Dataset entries
※ ※ ※

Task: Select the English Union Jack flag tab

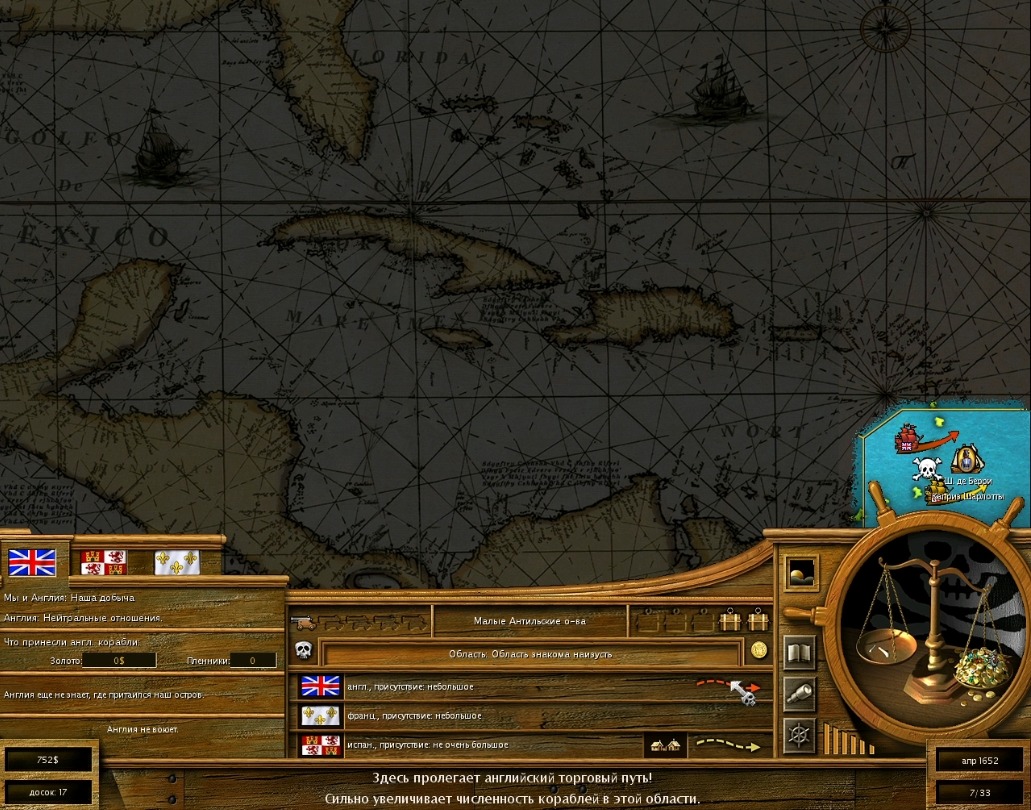Action: pos(32,562)
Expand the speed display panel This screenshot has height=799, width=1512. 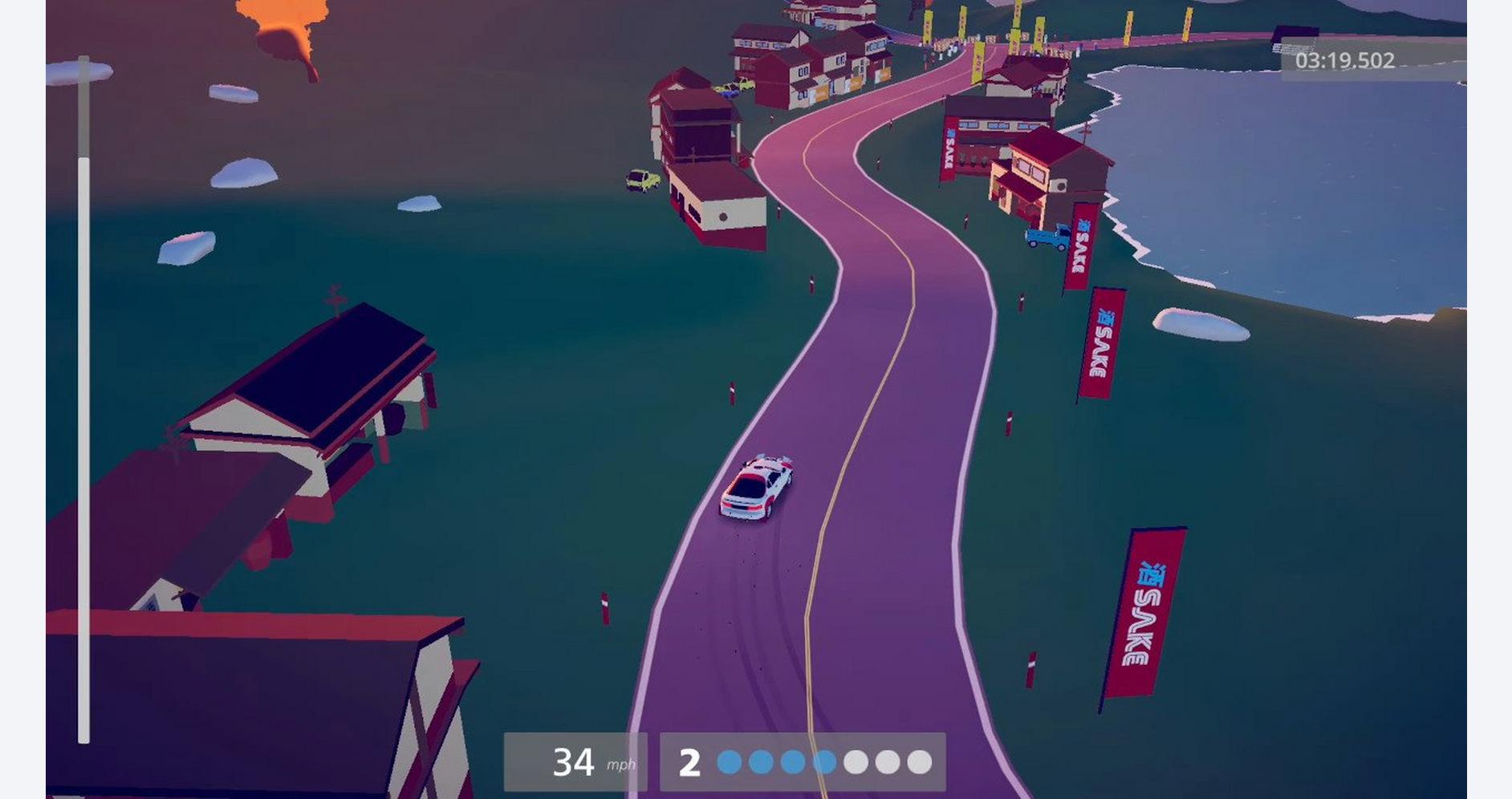[x=574, y=760]
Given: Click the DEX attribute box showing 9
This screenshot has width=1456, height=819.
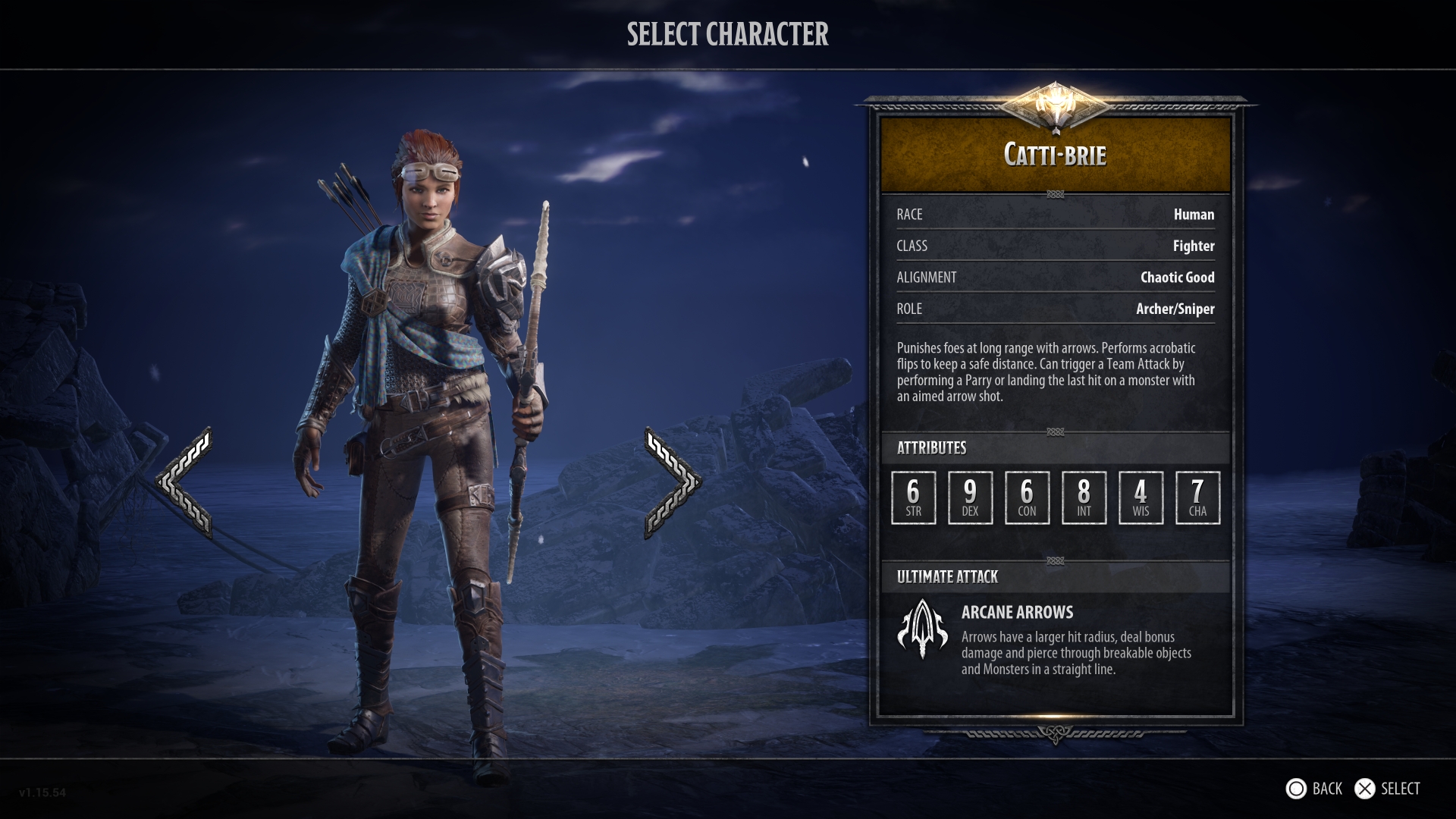Looking at the screenshot, I should (970, 497).
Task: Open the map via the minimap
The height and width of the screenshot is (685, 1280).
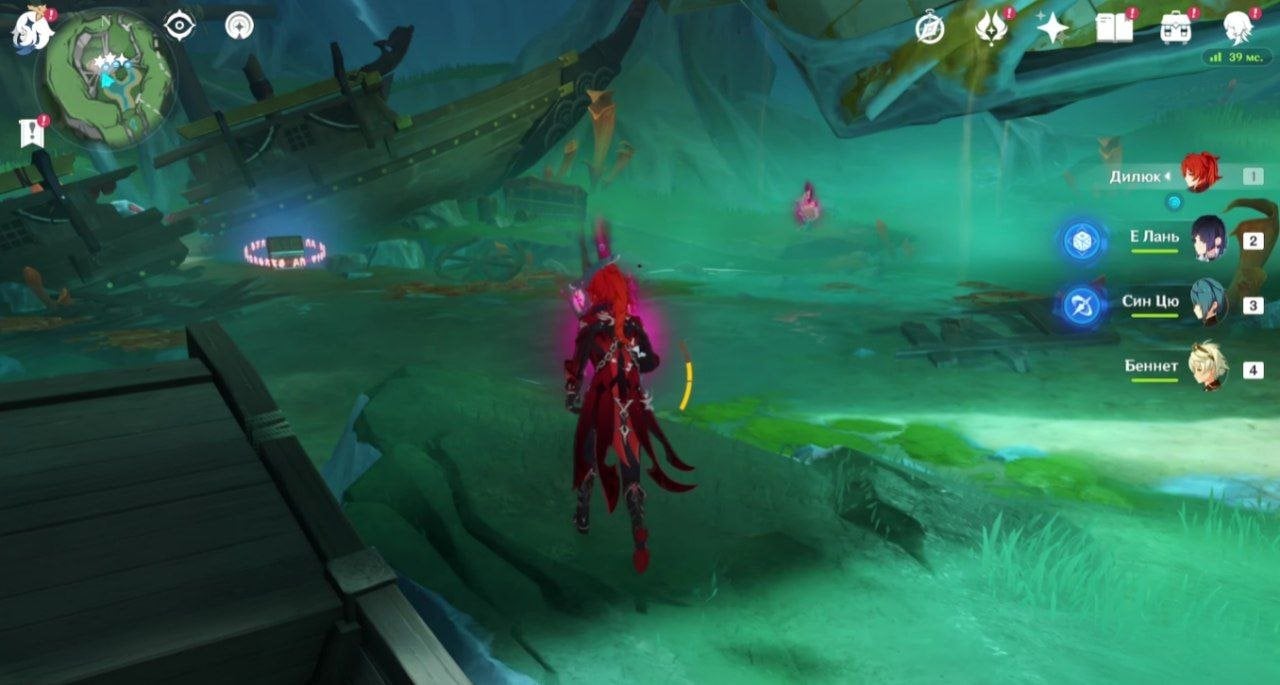Action: click(106, 80)
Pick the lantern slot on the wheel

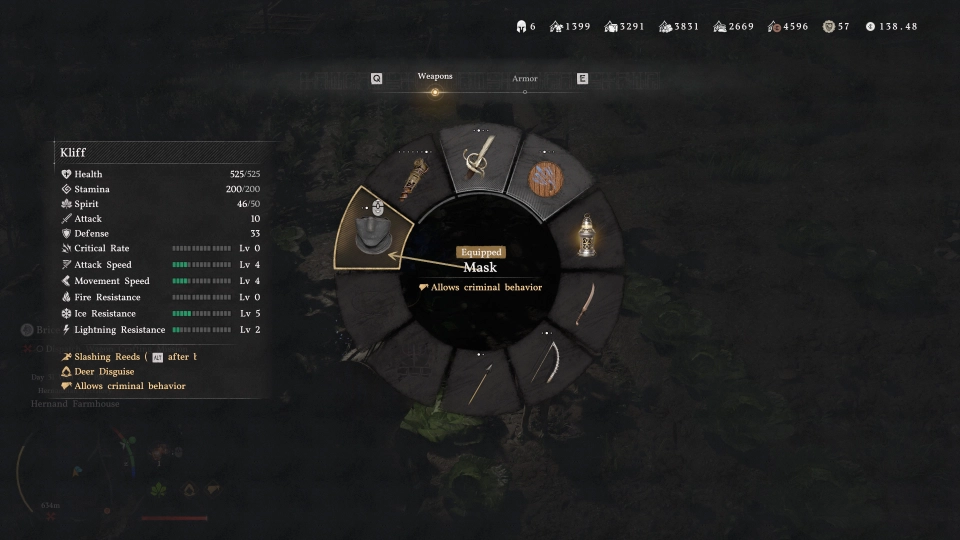click(x=587, y=236)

※ ※ ※

### THE PROBLEM
Update the entries from the line containing "Given: Click the DEX attribute box showing 9" through the end of the entries, changing "attribute box" to "stat field" and keeping everything else the same. Leave the pictures out of your answer.

### THE REPLY
Given: Click the DEX stat field showing 9
This screenshot has width=1456, height=819.
Looking at the screenshot, I should (970, 497).
Task: Open the map via the minimap
The height and width of the screenshot is (685, 1280).
Action: click(106, 80)
Pick the lantern slot on the wheel

click(x=587, y=236)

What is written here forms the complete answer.